Prompt 1 → From the entries, copy out word for word the lines starting at the one containing "The height and width of the screenshot is (273, 583)." and ending at the one containing "(x=337, y=151)", with both of those lines included.

Page text →
--- start ---

A 3×3 board with 9 squares on the front and 9 squares on the back is to be colored with 4 colors.
The squares can be red, green, blue or yellow. For example, one side might be a red and green checkerboard
pattern and the other side might be a blue and yellow checkerboard pattern. How many different colorings are
possible? Use the symmetry group of the square, D4, which has order 8.
This is an abstract algebra homework.

--- end ---

Prompt 2 → Write the next part of the board-coloring problem, starting after its final sentence.

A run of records

--- start ---

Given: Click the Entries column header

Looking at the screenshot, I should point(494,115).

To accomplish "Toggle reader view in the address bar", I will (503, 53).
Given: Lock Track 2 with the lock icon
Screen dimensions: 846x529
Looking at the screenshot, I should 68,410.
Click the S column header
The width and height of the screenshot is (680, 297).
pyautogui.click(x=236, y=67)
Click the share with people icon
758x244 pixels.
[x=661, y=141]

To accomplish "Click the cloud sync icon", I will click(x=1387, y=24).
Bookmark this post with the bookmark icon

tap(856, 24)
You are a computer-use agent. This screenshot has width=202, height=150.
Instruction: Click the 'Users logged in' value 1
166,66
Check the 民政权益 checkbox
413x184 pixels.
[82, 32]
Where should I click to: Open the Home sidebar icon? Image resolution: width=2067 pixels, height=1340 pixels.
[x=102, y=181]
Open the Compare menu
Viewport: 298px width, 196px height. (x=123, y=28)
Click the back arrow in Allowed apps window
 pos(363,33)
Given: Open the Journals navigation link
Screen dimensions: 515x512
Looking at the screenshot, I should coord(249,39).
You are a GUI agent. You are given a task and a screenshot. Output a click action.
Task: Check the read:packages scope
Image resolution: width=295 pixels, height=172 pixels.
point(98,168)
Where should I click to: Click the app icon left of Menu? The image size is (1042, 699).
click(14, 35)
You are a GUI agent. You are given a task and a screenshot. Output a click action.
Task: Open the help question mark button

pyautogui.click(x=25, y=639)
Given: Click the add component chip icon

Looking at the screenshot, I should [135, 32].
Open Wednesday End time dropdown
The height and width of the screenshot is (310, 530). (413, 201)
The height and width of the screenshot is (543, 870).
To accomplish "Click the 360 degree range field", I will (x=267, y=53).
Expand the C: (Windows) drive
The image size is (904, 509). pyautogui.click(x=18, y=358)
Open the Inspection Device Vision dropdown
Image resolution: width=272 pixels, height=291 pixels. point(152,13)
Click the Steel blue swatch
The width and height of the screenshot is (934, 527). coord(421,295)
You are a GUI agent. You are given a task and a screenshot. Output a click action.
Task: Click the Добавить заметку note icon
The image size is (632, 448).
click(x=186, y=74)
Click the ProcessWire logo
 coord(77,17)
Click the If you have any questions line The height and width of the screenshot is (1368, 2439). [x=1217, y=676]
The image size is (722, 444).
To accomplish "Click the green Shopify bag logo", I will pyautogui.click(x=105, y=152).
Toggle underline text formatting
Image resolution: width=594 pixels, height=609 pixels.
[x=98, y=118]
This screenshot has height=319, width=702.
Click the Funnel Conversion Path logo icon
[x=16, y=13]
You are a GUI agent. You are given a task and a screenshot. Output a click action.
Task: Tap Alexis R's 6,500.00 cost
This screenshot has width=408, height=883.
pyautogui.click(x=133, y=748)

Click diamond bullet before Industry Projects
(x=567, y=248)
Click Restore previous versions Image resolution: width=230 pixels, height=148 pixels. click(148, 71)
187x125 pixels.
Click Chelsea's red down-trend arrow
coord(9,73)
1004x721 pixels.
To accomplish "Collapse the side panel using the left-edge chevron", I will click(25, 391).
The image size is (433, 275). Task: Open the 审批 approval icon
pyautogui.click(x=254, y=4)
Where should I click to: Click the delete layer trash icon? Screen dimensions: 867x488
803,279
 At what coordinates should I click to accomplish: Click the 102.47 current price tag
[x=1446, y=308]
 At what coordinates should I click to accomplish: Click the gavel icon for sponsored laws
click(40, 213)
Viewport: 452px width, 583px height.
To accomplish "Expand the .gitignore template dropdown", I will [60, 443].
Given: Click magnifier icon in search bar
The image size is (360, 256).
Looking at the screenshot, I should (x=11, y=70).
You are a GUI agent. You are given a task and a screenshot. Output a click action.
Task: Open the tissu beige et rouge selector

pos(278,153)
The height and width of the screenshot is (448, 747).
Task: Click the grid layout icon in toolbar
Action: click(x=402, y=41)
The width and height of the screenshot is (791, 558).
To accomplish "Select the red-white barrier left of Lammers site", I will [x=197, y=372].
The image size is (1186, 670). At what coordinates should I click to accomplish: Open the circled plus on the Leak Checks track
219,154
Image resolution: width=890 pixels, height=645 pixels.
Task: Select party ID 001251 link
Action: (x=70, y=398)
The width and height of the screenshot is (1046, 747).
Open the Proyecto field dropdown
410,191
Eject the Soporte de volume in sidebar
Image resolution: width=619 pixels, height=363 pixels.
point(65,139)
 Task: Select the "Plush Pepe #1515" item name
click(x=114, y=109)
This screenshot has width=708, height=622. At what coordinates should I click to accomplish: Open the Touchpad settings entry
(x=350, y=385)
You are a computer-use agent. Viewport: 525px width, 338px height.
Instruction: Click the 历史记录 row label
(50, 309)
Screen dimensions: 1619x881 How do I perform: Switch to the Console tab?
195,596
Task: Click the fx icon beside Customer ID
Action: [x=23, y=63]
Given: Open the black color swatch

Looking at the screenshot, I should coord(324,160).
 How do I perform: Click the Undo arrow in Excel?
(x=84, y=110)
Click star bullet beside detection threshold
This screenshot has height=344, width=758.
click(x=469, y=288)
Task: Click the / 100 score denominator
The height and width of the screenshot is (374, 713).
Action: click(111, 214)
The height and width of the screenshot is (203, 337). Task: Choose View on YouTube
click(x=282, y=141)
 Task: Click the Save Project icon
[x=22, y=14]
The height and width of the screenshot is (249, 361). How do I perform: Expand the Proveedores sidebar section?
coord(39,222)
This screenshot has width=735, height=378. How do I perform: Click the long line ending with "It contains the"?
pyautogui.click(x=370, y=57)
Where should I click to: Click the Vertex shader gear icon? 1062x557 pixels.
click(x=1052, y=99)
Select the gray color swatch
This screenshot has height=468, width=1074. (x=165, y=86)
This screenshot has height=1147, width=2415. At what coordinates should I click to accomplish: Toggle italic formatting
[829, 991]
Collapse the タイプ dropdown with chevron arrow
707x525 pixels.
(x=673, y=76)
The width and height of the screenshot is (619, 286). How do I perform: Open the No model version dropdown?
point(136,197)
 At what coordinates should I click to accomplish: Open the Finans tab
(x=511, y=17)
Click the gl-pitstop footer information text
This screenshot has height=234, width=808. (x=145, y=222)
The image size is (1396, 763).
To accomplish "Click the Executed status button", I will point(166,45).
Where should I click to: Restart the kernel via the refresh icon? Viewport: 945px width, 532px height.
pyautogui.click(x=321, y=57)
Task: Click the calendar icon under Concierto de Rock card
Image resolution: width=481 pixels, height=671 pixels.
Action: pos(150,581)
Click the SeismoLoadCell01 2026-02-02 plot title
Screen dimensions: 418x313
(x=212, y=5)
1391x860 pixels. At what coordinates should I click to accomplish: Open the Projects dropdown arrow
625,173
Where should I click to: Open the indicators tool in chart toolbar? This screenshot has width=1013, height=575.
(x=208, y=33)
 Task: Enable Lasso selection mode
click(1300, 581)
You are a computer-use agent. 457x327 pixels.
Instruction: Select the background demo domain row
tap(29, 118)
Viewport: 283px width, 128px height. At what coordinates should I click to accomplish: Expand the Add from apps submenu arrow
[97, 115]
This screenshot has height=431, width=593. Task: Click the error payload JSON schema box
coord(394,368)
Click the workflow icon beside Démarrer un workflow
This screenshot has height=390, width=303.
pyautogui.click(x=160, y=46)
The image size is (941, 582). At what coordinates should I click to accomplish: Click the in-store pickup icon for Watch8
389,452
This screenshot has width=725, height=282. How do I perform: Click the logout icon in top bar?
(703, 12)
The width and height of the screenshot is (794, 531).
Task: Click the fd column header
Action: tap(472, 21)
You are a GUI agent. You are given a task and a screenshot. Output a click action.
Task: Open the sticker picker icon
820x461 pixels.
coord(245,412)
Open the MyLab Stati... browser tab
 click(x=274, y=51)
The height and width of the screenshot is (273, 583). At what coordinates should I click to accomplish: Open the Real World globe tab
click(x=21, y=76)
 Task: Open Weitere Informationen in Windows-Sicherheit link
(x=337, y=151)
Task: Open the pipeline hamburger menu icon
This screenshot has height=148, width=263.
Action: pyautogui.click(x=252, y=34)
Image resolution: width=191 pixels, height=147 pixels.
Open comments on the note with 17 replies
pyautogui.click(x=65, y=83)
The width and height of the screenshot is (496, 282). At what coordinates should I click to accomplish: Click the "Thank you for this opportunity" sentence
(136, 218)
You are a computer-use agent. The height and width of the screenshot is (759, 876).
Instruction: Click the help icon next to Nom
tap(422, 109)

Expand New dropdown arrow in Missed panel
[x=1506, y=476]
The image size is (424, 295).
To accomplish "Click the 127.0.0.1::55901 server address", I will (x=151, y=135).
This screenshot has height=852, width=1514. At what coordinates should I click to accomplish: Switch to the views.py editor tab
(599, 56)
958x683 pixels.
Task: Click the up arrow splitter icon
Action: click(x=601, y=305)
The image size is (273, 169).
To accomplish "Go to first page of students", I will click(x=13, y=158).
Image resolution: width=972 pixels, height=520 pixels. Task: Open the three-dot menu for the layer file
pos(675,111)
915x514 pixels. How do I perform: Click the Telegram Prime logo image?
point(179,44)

--- end ---

Task output 1 →
The height and width of the screenshot is (273, 583). At what coordinates should I click to accomplish: Open the Real World globe tab
click(x=21, y=76)
 Task: Open Weitere Informationen in Windows-Sicherheit link
(x=337, y=151)

Task output 2 →
For One side :
| Red | Green | Blue | Yellow | |
| Red | 0 | 1 | 2 | 3 |
| Green | 1 | 0 | 4 | 5 |
| Blue | 2 | 4 | 0 | 6 |
| Yellow | 3 | 5 | 6 | 0 |
Here, Red+Red = Blue+Blue = Green+Green = Yellow+Yellow = 0
Red+Green = 1 = Green+Red
Red+Blue = 2 = Blue+Red
Red+Yellow = 3 = Yellow+Red
Green+Blue= 4 = Blue+Green
Green+Yellow = 5 = Yellow+Green
Blue+Yellow = 6 = Yellow+Blue
Therefore, maximum number of possibilities for each side is 6.
For both sides :
| R+G | R+B | R+Y | G+B | G+Y | B+Y | |
| R+G | 0 | 0 | 0 | 0 | 0 | 1 |
| R+B | 0 | 0 | 0 | 0 | 2 | 0 |
| R+Y | 0 | 0 | 0 | 3 | 0 | 0 |
| G+B | 0 | 0 | 4 | 0 | 0 | 0 |
| G+Y | 0 | 5 | 0 | 0 | 0 | 0 |
| B+Y | 6 | 0 | 0 | 0 | 0 | 0 |
Since, the front and back side of the board is to be colored with 4 different colors.
Therefore, there are only 6 ways to color the front and back side of the 3X3 board with 4 different colors.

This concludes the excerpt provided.